Staples’ 14 year veteran CEO Ron Sargent has agreed to step down a few weeks after a federal judge put the kibosh on a merger deal that would have united Staples with rival Office Depot.
Sargent will remain on as chairman through the end of the fiscal year, but his term as CEO, which began in 2002 when he took over the helm from one of the business’s co-founders, will end at the firm’s annual shareholder meeting on June 14.
Shira Goodman, a long-term Staples … well, staple, will serve as interim CEO until a permanent successor can be found.
The retailer’s board and Sargent “mutually agreed” on the move, Staples said Tuesday.
The move is not directly predicated upon the merger loss. The Wall Street Journal reports that the decision to find a new CEO was made a few weeks before the ruling came down.
A Staples spokesman said the change was “both reflective of Ron’s desire to step down and right for the company. Today’s announcement is the culmination of discussions that have been going on for some time.”

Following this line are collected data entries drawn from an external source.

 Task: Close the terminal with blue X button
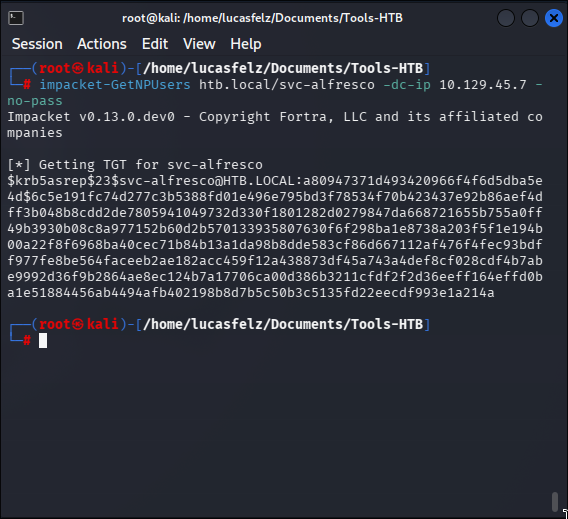tap(554, 18)
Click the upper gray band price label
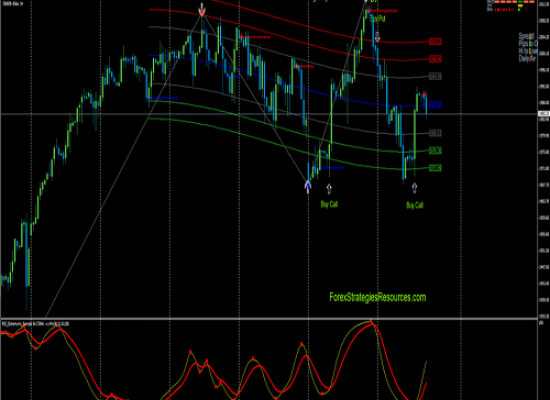550x400 pixels. pyautogui.click(x=435, y=76)
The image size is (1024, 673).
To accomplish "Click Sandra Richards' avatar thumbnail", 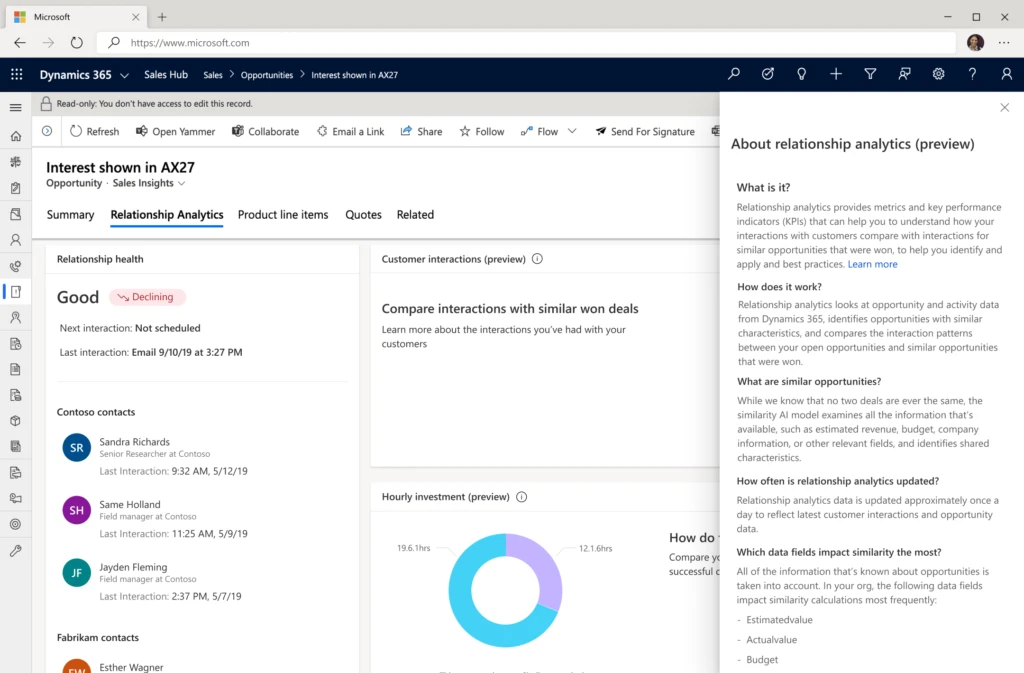I will 76,447.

The securities filing that accompanied the news indicated severance would be paid out under a “qualified termination.” Sargent will continue to receive his salary and potential bonus for the current fiscal year, and then will receive payments totaling $4 million over 24 months, as well as health insurance and other benefits worth about $875,000.
Sargent’s replacement will take the head of an organization that has faced falling sales for year, with a nearly 50-percent reduction over the last year alone.
According to reports, the 2008 financial crisis marked a down dip in Staples’ business that it has never been able to recover from. The merger with Office Depot, which has faced similarly falling sales and waves of store closures, was thought to be the firm’s best hope of a way out.
Now, with that door permanently closed and with their CEO leaving, Staples’ future looks more unsure than ever.